*** Begin section ***

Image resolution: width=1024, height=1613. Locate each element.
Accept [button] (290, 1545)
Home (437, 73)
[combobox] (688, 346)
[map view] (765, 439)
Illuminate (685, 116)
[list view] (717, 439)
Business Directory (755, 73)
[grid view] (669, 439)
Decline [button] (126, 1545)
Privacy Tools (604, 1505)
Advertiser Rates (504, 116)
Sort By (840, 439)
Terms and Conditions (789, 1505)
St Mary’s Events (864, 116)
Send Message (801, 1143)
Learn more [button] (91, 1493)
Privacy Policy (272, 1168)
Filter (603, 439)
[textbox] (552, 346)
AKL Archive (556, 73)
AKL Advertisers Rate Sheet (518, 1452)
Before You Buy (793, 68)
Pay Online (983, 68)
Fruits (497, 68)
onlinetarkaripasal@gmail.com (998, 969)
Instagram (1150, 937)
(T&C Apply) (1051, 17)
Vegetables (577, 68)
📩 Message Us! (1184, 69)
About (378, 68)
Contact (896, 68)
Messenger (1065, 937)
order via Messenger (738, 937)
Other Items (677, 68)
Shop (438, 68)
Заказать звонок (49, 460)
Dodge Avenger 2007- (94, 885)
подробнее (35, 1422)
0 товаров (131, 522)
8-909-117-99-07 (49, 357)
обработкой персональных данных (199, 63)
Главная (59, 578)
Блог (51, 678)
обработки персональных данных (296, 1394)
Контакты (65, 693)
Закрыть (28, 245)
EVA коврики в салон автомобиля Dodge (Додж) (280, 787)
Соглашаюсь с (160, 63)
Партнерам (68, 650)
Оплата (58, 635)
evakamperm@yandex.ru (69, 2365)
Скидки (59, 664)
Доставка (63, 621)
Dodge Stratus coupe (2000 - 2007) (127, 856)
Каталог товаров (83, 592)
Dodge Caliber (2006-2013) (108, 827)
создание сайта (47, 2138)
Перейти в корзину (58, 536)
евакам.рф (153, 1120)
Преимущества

*** End section ***

- Work item
Give every record again, exactly as it appears.

- Exercise output
Image resolution: width=1024, height=1613. Locate each element.
Accept [button] (290, 1545)
Home (437, 73)
[combobox] (688, 346)
[map view] (765, 439)
Illuminate (685, 116)
[list view] (717, 439)
Business Directory (755, 73)
[grid view] (669, 439)
Decline [button] (126, 1545)
Privacy Tools (604, 1505)
Advertiser Rates (504, 116)
Sort By (840, 439)
Terms and Conditions (789, 1505)
St Mary’s Events (864, 116)
Send Message (801, 1143)
Learn more [button] (91, 1493)
Privacy Policy (272, 1168)
Filter (603, 439)
[textbox] (552, 346)
AKL Archive (556, 73)
AKL Advertisers Rate Sheet (518, 1452)
Before You Buy (793, 68)
Pay Online (983, 68)
Fruits (497, 68)
onlinetarkaripasal@gmail.com (998, 969)
Instagram (1150, 937)
(T&C Apply) (1051, 17)
Vegetables (577, 68)
📩 Message Us! (1184, 69)
About (378, 68)
Contact (896, 68)
Messenger (1065, 937)
order via Messenger (738, 937)
Other Items (677, 68)
Shop (438, 68)
Заказать звонок (49, 460)
Dodge Avenger 2007- (94, 885)
подробнее (35, 1422)
0 товаров (131, 522)
8-909-117-99-07 (49, 357)
обработкой персональных данных (199, 63)
Главная (59, 578)
Блог (51, 678)
обработки персональных данных (296, 1394)
Контакты (65, 693)
Закрыть (28, 245)
EVA коврики в салон автомобиля Dodge (Додж) (280, 787)
Соглашаюсь с (160, 63)
Партнерам (68, 650)
Оплата (58, 635)
evakamperm@yandex.ru (69, 2365)
Скидки (59, 664)
Доставка (63, 621)
Dodge Stratus coupe (2000 - 2007) (127, 856)
Каталог товаров (83, 592)
Dodge Caliber (2006-2013) (108, 827)
создание сайта (47, 2138)
Перейти в корзину (58, 536)
евакам.рф (153, 1120)
Преимущества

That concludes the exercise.